_Work instructions_.
Reproduce every line from the one containing "The height and" through the end of the material, inclusive, verbatim, omitting the pictures from your output.

_Data for processing_.
-=-=-
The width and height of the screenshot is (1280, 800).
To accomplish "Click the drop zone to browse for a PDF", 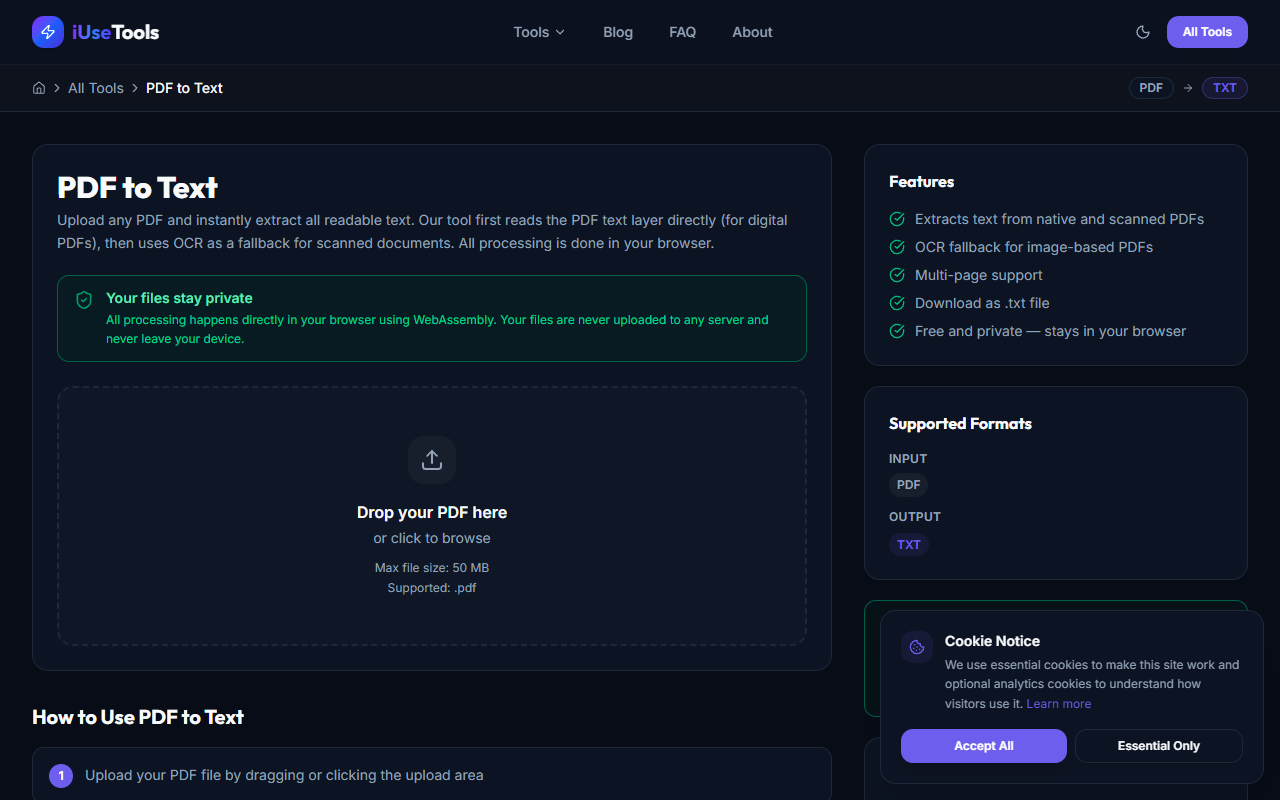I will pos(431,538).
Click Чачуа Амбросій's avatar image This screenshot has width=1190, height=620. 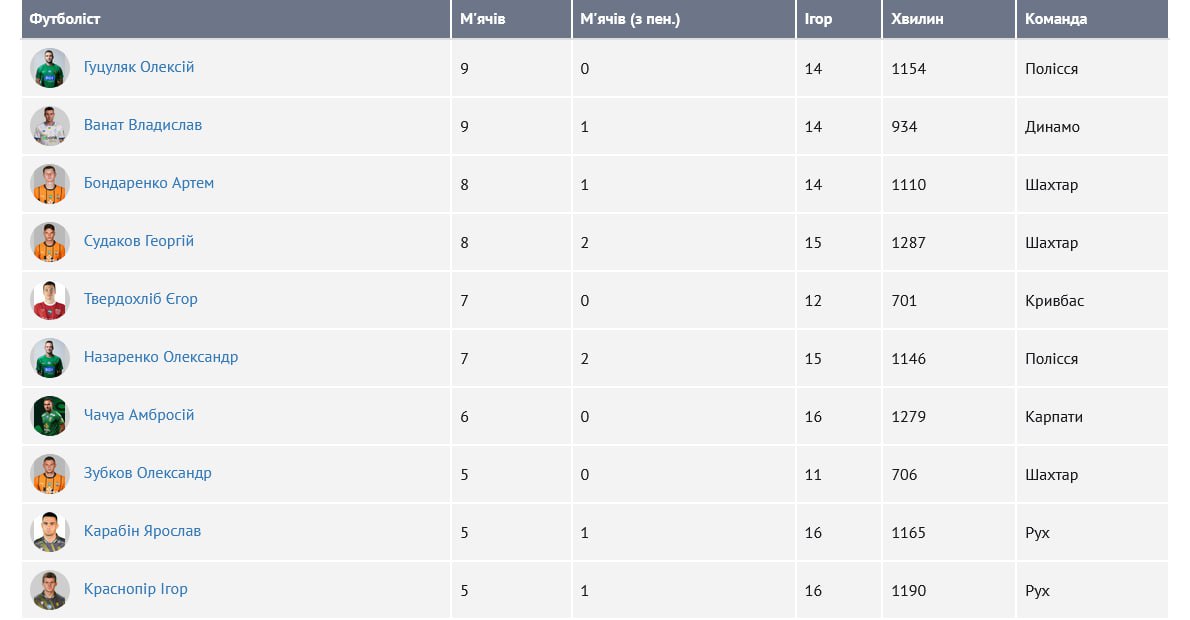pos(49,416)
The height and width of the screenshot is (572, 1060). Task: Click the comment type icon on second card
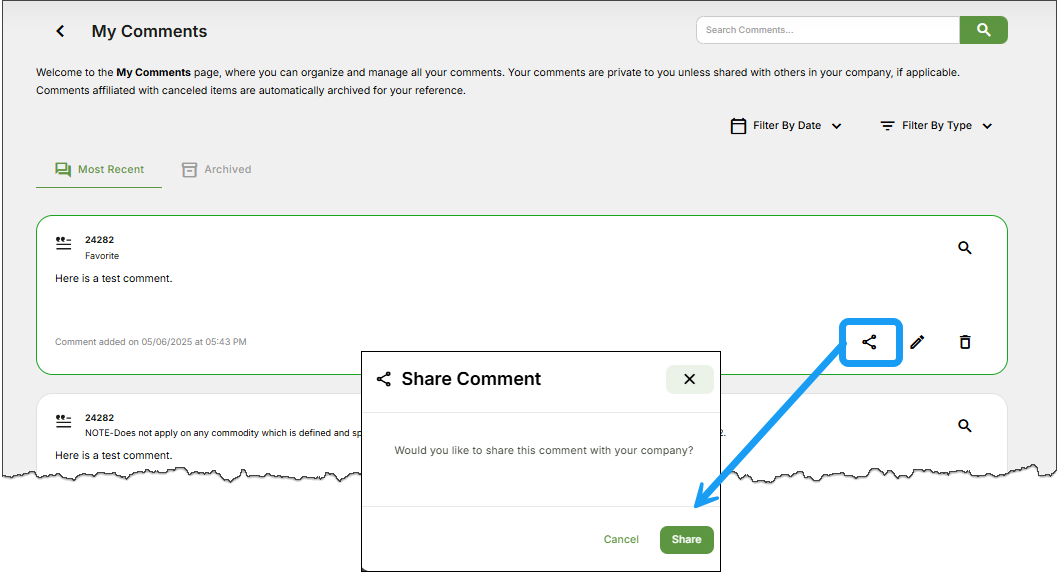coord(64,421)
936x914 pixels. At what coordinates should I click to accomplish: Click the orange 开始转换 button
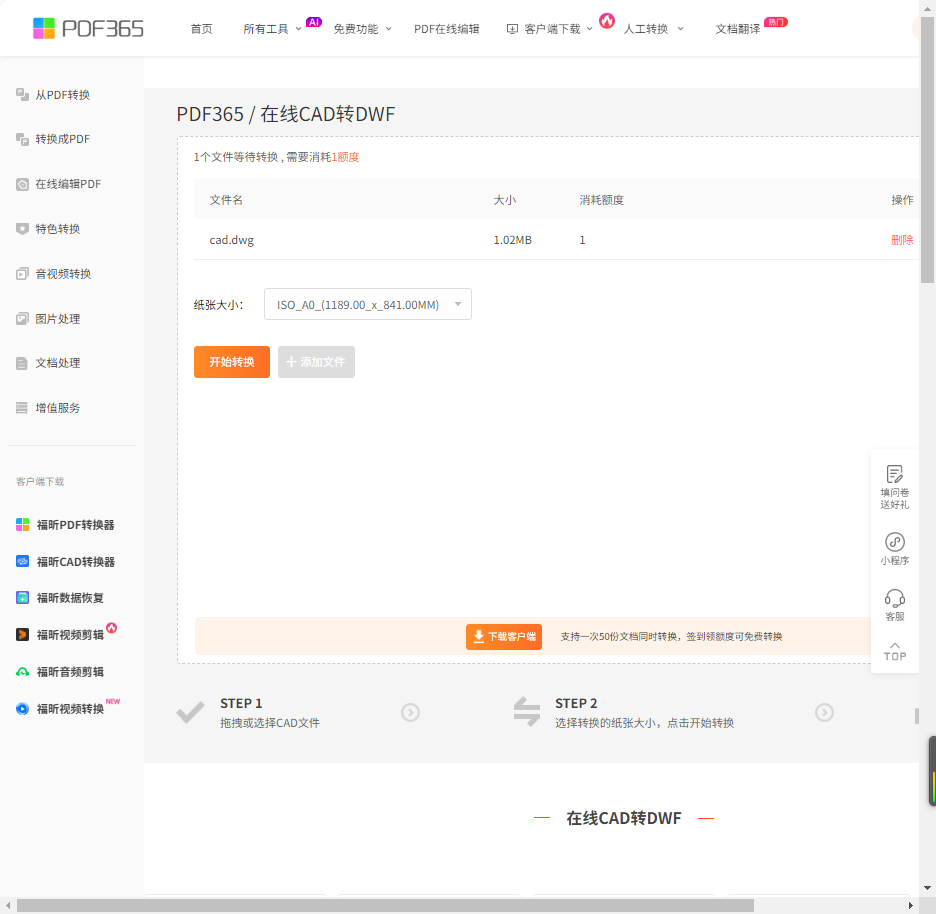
-=-=-
_Final result_.
The height and width of the screenshot is (572, 1060). Task: Click the comment type icon on second card
coord(64,421)
936x914 pixels. At what coordinates should I click to accomplish: Click the orange 开始转换 button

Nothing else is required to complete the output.